**Data to use**
▽

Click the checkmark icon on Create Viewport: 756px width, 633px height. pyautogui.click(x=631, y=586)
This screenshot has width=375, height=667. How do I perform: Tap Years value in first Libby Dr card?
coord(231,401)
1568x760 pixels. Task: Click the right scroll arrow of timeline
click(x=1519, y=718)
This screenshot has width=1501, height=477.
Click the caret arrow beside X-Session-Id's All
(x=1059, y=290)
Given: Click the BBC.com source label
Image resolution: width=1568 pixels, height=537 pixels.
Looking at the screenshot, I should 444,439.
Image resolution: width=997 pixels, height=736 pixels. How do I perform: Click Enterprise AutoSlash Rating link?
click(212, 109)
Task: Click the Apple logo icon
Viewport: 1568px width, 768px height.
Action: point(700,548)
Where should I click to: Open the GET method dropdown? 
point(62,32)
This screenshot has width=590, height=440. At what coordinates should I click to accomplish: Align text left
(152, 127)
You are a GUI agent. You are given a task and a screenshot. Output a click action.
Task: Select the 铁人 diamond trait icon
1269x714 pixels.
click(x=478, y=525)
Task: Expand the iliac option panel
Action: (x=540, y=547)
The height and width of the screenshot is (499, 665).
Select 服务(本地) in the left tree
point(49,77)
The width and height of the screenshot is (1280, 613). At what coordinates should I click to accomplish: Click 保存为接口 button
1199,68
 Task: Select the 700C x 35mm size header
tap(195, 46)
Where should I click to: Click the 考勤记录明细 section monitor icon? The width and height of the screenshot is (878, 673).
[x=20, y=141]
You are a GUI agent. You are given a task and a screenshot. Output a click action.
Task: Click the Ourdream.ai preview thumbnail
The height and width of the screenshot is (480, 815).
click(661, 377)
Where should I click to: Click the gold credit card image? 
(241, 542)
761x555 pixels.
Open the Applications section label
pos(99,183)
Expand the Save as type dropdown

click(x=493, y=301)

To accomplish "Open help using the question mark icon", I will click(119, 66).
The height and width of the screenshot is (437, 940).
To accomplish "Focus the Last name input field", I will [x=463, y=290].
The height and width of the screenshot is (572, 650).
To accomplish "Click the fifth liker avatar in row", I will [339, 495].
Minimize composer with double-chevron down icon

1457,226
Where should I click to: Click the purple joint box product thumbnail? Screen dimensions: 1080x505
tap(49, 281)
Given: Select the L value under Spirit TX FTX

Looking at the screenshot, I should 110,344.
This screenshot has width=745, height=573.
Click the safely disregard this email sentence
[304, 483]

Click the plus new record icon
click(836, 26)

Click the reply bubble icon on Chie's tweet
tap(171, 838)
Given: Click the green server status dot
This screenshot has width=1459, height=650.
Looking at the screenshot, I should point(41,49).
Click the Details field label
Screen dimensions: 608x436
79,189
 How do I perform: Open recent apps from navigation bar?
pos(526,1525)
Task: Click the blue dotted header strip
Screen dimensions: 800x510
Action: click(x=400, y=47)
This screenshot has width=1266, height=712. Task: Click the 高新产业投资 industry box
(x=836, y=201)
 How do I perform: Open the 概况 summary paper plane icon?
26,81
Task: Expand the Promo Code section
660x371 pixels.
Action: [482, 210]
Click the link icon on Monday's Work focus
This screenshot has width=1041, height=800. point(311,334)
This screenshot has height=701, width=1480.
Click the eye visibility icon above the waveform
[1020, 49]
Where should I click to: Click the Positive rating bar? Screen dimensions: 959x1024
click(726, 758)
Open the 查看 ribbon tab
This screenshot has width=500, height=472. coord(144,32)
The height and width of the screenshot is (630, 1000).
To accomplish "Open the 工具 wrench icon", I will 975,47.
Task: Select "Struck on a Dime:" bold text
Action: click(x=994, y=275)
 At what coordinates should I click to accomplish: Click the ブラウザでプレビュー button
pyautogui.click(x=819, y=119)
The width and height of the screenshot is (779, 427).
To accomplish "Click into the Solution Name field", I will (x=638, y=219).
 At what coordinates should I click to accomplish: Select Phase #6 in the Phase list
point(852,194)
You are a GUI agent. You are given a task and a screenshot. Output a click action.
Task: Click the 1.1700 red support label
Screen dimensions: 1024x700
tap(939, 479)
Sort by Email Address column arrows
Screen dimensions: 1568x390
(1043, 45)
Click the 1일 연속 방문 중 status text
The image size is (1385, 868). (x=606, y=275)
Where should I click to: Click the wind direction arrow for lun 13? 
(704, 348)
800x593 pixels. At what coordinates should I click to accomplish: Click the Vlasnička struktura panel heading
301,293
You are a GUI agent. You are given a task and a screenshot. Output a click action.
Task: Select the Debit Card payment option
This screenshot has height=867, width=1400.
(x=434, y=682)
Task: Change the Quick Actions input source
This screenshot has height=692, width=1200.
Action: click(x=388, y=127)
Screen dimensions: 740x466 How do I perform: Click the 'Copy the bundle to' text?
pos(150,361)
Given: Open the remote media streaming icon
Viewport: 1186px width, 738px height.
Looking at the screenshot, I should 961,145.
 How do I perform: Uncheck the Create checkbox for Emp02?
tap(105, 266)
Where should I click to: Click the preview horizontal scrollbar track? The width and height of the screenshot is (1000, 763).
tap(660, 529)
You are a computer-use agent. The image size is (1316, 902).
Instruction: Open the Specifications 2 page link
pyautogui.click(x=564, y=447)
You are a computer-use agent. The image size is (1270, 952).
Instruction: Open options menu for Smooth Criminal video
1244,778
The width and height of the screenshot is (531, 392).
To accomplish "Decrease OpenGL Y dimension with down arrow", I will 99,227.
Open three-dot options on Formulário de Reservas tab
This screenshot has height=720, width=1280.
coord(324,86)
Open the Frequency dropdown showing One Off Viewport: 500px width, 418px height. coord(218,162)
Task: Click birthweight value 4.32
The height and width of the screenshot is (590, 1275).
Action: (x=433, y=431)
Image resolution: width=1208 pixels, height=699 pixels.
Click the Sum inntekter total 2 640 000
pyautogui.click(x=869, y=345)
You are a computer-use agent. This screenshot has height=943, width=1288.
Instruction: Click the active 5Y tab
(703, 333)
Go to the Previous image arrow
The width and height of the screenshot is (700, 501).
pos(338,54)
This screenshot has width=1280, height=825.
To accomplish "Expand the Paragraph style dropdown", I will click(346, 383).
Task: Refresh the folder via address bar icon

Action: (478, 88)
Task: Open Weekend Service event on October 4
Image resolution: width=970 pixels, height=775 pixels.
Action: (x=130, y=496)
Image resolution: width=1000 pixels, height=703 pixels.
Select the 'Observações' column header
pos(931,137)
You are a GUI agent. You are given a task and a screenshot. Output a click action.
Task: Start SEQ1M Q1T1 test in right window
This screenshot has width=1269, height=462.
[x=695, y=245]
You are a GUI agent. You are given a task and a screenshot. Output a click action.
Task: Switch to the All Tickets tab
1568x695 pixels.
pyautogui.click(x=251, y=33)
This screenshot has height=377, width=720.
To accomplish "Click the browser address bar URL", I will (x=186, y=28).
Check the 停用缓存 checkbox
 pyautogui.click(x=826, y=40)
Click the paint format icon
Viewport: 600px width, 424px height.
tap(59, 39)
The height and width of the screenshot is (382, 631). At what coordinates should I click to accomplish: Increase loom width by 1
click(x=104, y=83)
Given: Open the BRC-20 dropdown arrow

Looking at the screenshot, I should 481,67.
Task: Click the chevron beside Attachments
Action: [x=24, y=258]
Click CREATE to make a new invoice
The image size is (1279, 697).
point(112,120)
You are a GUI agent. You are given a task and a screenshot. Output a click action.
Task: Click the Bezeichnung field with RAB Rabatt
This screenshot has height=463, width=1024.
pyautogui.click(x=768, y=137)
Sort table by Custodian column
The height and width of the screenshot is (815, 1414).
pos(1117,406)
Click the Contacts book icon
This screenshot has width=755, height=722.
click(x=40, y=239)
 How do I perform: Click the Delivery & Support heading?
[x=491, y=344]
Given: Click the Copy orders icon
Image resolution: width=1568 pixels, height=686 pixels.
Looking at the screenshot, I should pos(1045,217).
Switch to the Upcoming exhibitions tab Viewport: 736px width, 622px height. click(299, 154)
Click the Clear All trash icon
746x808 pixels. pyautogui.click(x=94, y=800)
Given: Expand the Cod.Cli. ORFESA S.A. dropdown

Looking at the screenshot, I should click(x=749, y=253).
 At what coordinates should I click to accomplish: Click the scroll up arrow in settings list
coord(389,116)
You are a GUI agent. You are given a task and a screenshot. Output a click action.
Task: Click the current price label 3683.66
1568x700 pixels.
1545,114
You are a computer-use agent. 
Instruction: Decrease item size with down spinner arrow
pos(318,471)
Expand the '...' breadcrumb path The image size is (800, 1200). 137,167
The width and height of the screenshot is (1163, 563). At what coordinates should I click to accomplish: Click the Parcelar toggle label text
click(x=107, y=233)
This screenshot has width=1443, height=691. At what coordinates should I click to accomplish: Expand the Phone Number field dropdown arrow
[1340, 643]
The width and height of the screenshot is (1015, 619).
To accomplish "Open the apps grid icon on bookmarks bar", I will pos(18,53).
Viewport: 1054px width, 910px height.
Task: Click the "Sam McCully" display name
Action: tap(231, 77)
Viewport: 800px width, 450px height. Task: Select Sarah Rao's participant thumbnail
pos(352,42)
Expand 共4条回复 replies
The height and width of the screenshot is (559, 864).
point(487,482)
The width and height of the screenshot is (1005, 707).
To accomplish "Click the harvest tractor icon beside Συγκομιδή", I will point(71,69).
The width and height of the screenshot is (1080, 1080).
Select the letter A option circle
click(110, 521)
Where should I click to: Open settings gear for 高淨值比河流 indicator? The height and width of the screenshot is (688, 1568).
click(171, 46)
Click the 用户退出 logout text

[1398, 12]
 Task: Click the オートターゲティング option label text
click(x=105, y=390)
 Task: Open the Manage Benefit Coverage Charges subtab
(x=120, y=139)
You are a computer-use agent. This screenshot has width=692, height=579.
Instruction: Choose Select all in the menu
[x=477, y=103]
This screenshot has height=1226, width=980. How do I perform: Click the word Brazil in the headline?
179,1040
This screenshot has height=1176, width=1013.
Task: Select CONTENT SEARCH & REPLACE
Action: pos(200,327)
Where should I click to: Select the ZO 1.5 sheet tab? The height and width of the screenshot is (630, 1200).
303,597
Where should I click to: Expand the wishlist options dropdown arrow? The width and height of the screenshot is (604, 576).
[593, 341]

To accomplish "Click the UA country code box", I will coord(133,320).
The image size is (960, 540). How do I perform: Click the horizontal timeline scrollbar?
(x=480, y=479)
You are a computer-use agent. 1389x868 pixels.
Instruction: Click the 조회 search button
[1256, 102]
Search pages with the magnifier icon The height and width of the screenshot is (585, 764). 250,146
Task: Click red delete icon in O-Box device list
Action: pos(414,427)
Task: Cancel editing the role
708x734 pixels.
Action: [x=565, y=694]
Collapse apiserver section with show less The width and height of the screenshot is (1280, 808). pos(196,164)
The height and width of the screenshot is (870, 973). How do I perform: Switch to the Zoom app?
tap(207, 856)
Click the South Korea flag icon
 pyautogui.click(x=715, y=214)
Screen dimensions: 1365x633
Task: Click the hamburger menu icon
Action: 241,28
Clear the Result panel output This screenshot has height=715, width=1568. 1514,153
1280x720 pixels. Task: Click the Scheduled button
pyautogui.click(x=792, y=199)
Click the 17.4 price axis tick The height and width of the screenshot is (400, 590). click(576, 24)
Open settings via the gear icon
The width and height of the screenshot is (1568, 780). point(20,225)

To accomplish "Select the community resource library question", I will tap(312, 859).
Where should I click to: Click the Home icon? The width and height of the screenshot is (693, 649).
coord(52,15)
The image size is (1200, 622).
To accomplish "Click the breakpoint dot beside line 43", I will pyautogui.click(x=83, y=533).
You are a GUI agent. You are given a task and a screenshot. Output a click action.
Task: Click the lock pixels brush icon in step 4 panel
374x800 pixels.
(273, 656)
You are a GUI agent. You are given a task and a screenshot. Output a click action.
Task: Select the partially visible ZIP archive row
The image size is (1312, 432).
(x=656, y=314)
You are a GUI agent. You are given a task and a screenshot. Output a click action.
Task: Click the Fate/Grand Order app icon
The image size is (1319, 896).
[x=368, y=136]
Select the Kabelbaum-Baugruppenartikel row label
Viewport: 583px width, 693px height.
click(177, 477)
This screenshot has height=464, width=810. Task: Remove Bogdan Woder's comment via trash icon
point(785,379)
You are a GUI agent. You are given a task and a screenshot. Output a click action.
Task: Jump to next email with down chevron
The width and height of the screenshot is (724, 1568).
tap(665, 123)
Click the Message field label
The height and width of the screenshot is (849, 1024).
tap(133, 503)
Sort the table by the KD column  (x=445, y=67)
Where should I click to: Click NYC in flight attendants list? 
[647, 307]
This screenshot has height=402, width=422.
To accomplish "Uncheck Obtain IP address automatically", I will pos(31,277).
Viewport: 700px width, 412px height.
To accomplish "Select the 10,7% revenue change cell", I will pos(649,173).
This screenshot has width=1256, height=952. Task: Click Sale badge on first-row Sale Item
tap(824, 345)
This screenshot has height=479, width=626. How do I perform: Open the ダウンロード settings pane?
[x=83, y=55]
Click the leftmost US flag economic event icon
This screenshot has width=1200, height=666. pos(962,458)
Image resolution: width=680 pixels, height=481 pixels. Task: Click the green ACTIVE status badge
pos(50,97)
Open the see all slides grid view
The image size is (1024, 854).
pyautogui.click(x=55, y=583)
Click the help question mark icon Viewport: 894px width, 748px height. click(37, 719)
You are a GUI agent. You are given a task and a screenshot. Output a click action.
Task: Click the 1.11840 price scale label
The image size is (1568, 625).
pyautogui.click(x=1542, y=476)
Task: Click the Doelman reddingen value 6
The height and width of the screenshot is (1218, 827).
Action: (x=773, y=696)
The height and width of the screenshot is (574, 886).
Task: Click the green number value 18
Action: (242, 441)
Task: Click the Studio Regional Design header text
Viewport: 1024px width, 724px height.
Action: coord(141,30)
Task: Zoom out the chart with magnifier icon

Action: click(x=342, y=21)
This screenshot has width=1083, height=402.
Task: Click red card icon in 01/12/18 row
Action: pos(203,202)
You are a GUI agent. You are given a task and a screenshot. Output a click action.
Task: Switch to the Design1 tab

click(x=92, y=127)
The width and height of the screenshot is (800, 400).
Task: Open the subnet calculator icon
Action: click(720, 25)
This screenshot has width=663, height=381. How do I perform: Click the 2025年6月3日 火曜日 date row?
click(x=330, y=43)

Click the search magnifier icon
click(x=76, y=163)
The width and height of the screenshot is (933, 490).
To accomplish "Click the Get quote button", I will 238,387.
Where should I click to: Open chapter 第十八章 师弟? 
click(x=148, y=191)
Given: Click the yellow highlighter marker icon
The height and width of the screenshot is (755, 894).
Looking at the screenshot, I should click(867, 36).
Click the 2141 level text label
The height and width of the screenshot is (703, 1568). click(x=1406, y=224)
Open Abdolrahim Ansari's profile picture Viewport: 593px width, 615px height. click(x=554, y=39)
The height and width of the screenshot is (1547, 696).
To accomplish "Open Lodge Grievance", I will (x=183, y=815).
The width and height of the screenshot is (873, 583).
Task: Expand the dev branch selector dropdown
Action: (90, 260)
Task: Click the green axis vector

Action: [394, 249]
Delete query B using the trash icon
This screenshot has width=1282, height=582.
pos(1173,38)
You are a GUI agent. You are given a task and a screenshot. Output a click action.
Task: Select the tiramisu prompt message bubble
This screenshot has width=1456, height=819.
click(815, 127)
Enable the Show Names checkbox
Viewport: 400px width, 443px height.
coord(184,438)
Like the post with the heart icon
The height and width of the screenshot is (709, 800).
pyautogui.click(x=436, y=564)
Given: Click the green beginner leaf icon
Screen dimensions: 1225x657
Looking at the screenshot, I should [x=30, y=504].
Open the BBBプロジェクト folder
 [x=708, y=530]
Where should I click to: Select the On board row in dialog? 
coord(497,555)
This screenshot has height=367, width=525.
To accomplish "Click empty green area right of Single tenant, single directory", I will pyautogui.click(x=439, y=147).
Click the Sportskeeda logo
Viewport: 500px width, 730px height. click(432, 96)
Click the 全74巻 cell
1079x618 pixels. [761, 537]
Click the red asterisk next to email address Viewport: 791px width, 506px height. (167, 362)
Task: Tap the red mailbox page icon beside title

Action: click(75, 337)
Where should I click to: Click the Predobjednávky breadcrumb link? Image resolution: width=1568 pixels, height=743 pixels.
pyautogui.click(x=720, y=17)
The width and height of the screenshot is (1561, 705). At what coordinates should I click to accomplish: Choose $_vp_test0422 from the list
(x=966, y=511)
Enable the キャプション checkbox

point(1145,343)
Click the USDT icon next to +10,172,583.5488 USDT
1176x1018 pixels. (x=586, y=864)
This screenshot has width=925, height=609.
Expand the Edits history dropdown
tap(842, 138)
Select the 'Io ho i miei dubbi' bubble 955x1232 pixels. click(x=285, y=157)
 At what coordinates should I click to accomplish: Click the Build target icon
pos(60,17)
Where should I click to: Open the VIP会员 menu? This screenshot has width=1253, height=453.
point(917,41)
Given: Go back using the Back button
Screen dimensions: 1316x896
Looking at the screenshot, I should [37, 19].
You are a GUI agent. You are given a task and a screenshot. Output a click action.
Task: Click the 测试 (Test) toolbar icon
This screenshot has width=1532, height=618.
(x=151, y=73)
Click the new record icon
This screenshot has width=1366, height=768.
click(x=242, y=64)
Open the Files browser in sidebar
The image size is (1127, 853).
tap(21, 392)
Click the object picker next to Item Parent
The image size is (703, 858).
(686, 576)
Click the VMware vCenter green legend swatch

△

**Task item**
What lines in the entries above hold "input"? Copy every one.

**Exercise response**
To accomplish "Focus the Last name input field", I will [x=463, y=290].
Task: Change the Quick Actions input source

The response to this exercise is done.